SB 1038, adopted in 2020, creates the Hampton Roads Regional Transit Program to develop, maintain, and improve a regional network of transit routes and related infrastructure. The Program is funded through a regional grantor’s tax and a regional transient occupancy tax, along with $20 million of revenues from existing recordation taxes.

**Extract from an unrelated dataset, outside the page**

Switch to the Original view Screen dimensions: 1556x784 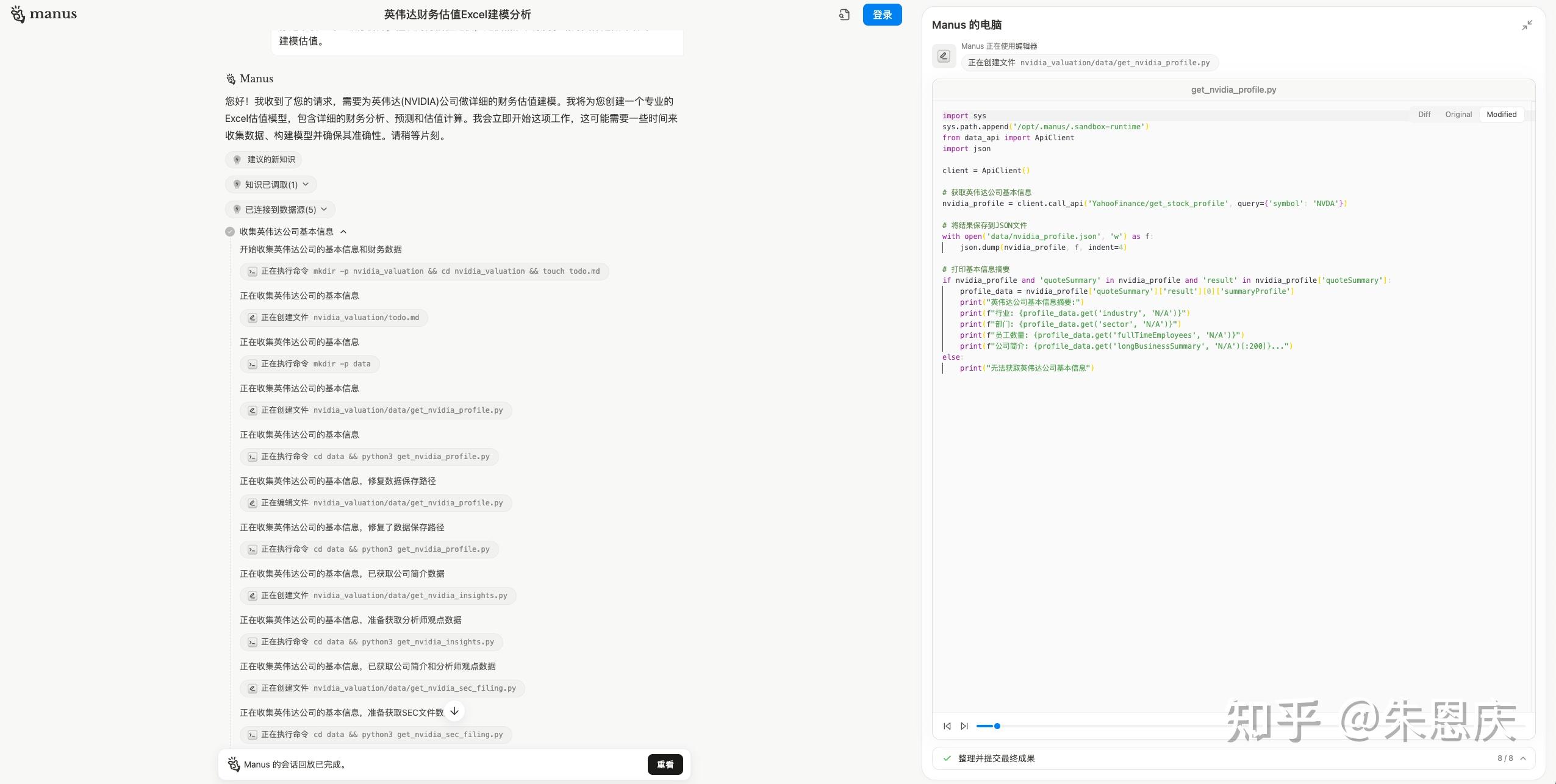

Last Reviewed: November 2022
Virginia has established an additional fee for high efficient vehicles beginning July 1, 2020. Vehicles which achieve more than 25 miles per gallon will pay a fee. 25 mpg vehicles pay no fee, but vehicles will pay additional fee to recover federal and state tax and assuming efficient vehicles weigh between 6,000 and 10,000 pounds. Motorcycles, mopeds and vehicles exceeding 10,000 pounds are excluded from this fee. This fee is variable and more efficient vehicles will pay a higher fee. dmv.virginia.gov/vehicles/#HighwayUse_fee.asp
Last Reviewed: November 2022
Virginia does not have any state programs in place to incentivize the creation of low-income housing near transit facilities, but it does consider the proximity of transit facilities when distributing federal Low-Income Housing Tax Credits to qualifying property owners. In 2020, the Virginia General Assembly adopted as part of its transportation funding omnibus bill (House Bill 1414 / Senate Bill 890) a “Transit Ridership Incentive Program” to promote improved transit service in urban localities and reduce barriers to transit use for low-income individuals through programs to reduce and/or eliminate fares.